┌──

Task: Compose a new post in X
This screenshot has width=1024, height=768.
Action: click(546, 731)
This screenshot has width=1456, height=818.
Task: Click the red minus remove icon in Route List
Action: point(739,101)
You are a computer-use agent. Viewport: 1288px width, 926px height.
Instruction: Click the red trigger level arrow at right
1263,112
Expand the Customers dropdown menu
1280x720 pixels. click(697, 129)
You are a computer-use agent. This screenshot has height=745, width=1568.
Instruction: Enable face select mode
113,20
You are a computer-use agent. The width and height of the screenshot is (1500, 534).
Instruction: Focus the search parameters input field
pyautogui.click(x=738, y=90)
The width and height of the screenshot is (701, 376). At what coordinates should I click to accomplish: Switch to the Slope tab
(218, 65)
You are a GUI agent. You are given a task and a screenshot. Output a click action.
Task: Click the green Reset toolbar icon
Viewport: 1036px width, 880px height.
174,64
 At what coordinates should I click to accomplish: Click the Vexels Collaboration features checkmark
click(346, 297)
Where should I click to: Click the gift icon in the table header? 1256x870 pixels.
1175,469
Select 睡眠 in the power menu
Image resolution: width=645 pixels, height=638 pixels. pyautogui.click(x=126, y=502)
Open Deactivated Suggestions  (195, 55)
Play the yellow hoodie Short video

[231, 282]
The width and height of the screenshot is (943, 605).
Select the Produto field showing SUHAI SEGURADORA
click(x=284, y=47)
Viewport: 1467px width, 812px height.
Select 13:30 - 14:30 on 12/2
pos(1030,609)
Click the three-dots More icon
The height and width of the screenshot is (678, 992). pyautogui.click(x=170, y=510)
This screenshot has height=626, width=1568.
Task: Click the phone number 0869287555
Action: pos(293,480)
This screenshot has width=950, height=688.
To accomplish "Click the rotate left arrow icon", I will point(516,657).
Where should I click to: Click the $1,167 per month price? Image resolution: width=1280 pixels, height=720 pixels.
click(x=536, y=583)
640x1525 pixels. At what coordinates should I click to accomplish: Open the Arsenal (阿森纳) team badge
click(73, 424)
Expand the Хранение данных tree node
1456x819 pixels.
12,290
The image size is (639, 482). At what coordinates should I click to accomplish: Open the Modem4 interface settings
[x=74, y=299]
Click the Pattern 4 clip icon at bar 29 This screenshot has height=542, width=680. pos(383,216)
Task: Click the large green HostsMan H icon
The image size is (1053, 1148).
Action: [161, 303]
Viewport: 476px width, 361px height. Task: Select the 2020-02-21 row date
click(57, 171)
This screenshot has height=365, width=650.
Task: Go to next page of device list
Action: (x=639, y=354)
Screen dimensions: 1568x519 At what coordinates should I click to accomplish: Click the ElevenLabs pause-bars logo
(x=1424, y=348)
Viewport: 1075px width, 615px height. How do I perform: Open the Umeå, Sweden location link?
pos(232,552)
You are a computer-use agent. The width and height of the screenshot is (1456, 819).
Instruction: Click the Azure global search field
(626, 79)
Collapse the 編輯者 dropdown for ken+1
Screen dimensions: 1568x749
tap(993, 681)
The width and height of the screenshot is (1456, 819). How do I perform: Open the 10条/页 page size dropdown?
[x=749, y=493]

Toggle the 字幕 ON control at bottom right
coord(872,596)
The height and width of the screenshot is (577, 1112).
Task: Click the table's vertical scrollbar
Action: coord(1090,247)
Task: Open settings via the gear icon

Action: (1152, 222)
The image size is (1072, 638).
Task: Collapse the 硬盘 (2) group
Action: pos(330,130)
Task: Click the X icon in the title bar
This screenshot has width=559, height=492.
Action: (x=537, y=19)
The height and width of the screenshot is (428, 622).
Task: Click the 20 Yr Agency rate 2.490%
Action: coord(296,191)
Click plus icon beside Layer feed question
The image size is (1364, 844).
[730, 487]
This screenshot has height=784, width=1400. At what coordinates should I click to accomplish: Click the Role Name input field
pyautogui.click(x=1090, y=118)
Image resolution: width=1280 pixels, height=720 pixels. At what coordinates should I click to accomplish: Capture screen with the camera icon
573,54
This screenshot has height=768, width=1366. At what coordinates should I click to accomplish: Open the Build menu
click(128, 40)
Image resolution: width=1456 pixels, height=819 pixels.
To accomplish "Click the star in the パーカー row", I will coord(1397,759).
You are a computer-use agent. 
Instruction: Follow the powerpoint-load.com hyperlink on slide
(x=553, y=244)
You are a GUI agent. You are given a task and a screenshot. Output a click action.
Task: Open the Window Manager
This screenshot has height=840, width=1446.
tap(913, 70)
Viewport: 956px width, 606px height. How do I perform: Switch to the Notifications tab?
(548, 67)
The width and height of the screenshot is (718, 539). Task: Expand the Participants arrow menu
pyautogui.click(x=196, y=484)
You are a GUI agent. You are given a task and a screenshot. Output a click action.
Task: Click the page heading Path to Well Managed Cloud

└──

◆ Job ◆
Copy all of the records above exactly as they appear, line for line.

◆ Task result ◆
Task: Compose a new post in X
This screenshot has width=1024, height=768.
Action: click(546, 731)
This screenshot has width=1456, height=818.
Task: Click the red minus remove icon in Route List
Action: point(739,101)
You are a computer-use agent. Viewport: 1288px width, 926px height.
Instruction: Click the red trigger level arrow at right
1263,112
Expand the Customers dropdown menu
1280x720 pixels. click(697, 129)
You are a computer-use agent. This screenshot has height=745, width=1568.
Instruction: Enable face select mode
113,20
You are a computer-use agent. The width and height of the screenshot is (1500, 534).
Instruction: Focus the search parameters input field
pyautogui.click(x=738, y=90)
The width and height of the screenshot is (701, 376). At what coordinates should I click to accomplish: Switch to the Slope tab
(218, 65)
You are a GUI agent. You are given a task and a screenshot. Output a click action.
Task: Click the green Reset toolbar icon
Viewport: 1036px width, 880px height.
174,64
 At what coordinates should I click to accomplish: Click the Vexels Collaboration features checkmark
click(346, 297)
Where should I click to: Click the gift icon in the table header? 1256x870 pixels.
1175,469
Select 睡眠 in the power menu
Image resolution: width=645 pixels, height=638 pixels. pyautogui.click(x=126, y=502)
Open Deactivated Suggestions  (195, 55)
Play the yellow hoodie Short video

[231, 282]
The width and height of the screenshot is (943, 605).
Select the Produto field showing SUHAI SEGURADORA
click(x=284, y=47)
Viewport: 1467px width, 812px height.
Select 13:30 - 14:30 on 12/2
pos(1030,609)
Click the three-dots More icon
The height and width of the screenshot is (678, 992). pyautogui.click(x=170, y=510)
This screenshot has height=626, width=1568.
Task: Click the phone number 0869287555
Action: pos(293,480)
This screenshot has width=950, height=688.
To accomplish "Click the rotate left arrow icon", I will point(516,657).
Where should I click to: Click the $1,167 per month price? Image resolution: width=1280 pixels, height=720 pixels.
click(x=536, y=583)
640x1525 pixels. At what coordinates should I click to accomplish: Open the Arsenal (阿森纳) team badge
click(73, 424)
Expand the Хранение данных tree node
1456x819 pixels.
12,290
The image size is (639, 482). At what coordinates should I click to accomplish: Open the Modem4 interface settings
[x=74, y=299]
Click the Pattern 4 clip icon at bar 29 This screenshot has height=542, width=680. pos(383,216)
Task: Click the large green HostsMan H icon
The image size is (1053, 1148).
Action: [161, 303]
Viewport: 476px width, 361px height. Task: Select the 2020-02-21 row date
click(57, 171)
This screenshot has height=365, width=650.
Task: Go to next page of device list
Action: (x=639, y=354)
Screen dimensions: 1568x519 At what coordinates should I click to accomplish: Click the ElevenLabs pause-bars logo
(x=1424, y=348)
Viewport: 1075px width, 615px height. How do I perform: Open the Umeå, Sweden location link?
pos(232,552)
You are a computer-use agent. The width and height of the screenshot is (1456, 819).
Instruction: Click the Azure global search field
(626, 79)
Collapse the 編輯者 dropdown for ken+1
Screen dimensions: 1568x749
tap(993, 681)
The width and height of the screenshot is (1456, 819). How do I perform: Open the 10条/页 page size dropdown?
[x=749, y=493]

Toggle the 字幕 ON control at bottom right
coord(872,596)
The height and width of the screenshot is (577, 1112).
Task: Click the table's vertical scrollbar
Action: coord(1090,247)
Task: Open settings via the gear icon

Action: (1152, 222)
The image size is (1072, 638).
Task: Collapse the 硬盘 (2) group
Action: pos(330,130)
Task: Click the X icon in the title bar
This screenshot has width=559, height=492.
Action: (x=537, y=19)
The height and width of the screenshot is (428, 622).
Task: Click the 20 Yr Agency rate 2.490%
Action: coord(296,191)
Click plus icon beside Layer feed question
The image size is (1364, 844).
[730, 487]
This screenshot has height=784, width=1400. At what coordinates should I click to accomplish: Click the Role Name input field
pyautogui.click(x=1090, y=118)
Image resolution: width=1280 pixels, height=720 pixels. At what coordinates should I click to accomplish: Capture screen with the camera icon
573,54
This screenshot has height=768, width=1366. At what coordinates should I click to accomplish: Open the Build menu
click(128, 40)
Image resolution: width=1456 pixels, height=819 pixels.
To accomplish "Click the star in the パーカー row", I will coord(1397,759).
You are a computer-use agent. 
Instruction: Follow the powerpoint-load.com hyperlink on slide
(x=553, y=244)
You are a GUI agent. You are given a task and a screenshot. Output a click action.
Task: Open the Window Manager
This screenshot has height=840, width=1446.
tap(913, 70)
Viewport: 956px width, 606px height. How do I perform: Switch to the Notifications tab?
(548, 67)
The width and height of the screenshot is (718, 539). Task: Expand the Participants arrow menu
pyautogui.click(x=196, y=484)
You are a GUI agent. You are given a task and a screenshot. Output a click action.
Task: Click the page heading Path to Well Managed Cloud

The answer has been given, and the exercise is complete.